» SELECTION:
Even freaking Atwood knows this, even though she has to pay lip service to the TDS crowd who have coopted the show like they have; she wrote Testaments as a huge "fuck you" to the SJW crowd by making Aunt Lydia the architect of the downfall of Gilead not Offred.

That said, I'm also fucking shocked the early 90s movie version of Handmaiden's Tale hasn't seen a resurrection to cash in on the book's renewed interest/tv show. Even with the behind the scenes drama* and it flopping, it's a better work than the TV show in terms of staying true to the book.

(IIRC the director and the producer fought over the direction of the film on set as one wanted a dystopian film and the other wanted to just make a big budget softcore porno out of, to the point that one of the side wanting to make a big budget porno eventually ragequit and Atwood literally called down to help the side that wanted to do her book justice help them unfuck the movie best she could)

I remember seeing some people bitching about the lack of POC in the book, when if I remember correctly the evil ruling class were white supremacists who committed genocide which was supposed to add to the horror of the dystopia. So, imagine being salty because a fictional dystopia has bad things happen in it.

» DATA RECORDS:
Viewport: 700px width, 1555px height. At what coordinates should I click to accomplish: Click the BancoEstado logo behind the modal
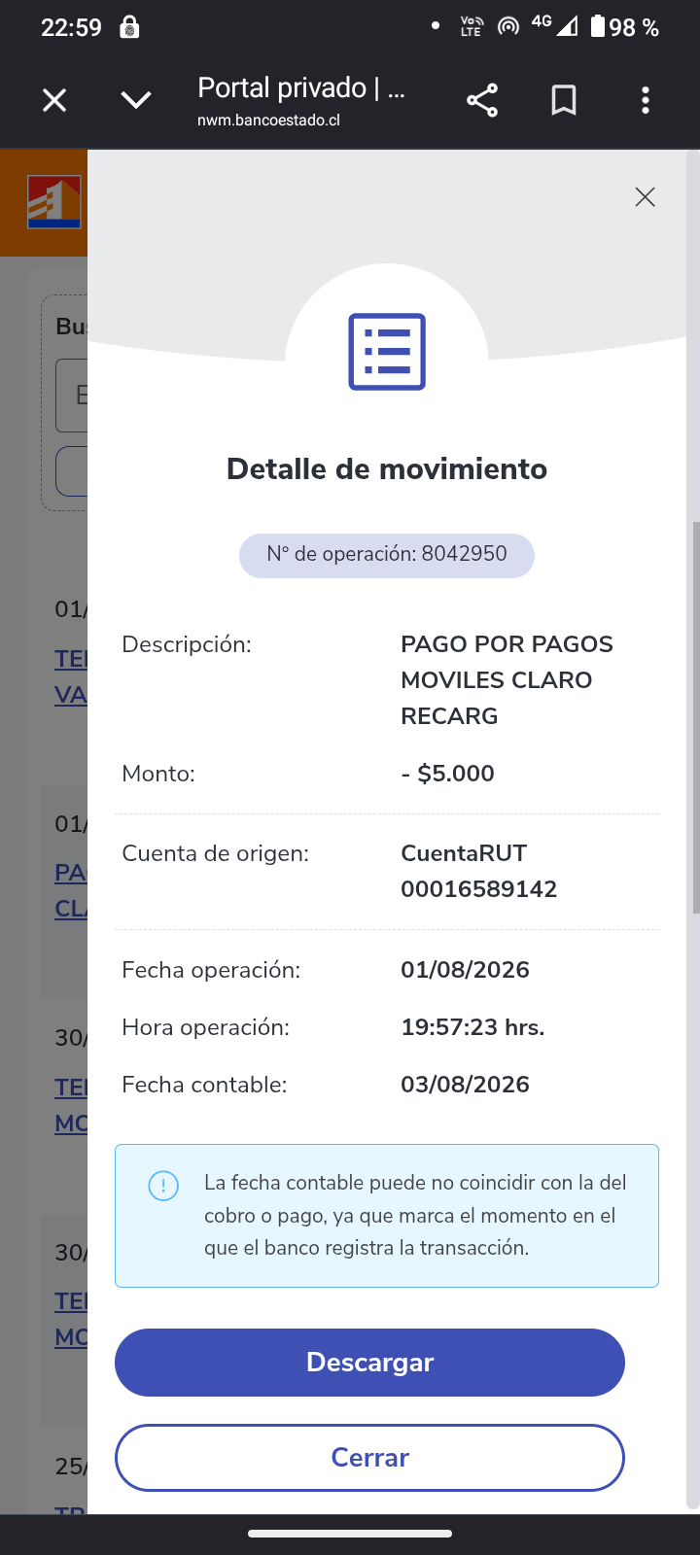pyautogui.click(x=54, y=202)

---

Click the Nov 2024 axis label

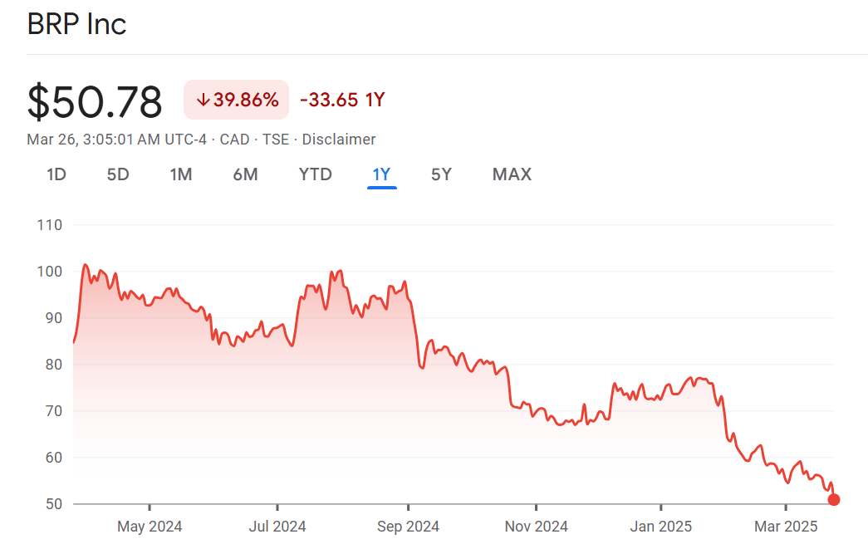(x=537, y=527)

» EXERCISE DETAILS:
Does the comment support each statement below? Answer yes or no for each and quote the words that settle it.
1. The film version flopped.
2. In Testaments, Offred brings about the downfall of Gilead.
3. The TV show stays truer to the book than the film does.
Answer using only the comment.

» CORRECT OUTPUT:
1. Yes: "Even with the behind the scenes drama* and it flopping"
2. No: "by making Aunt Lydia the architect of the downfall of Gilead not Offred"
3. No: "it's a better work than the TV show in terms of staying true to the book"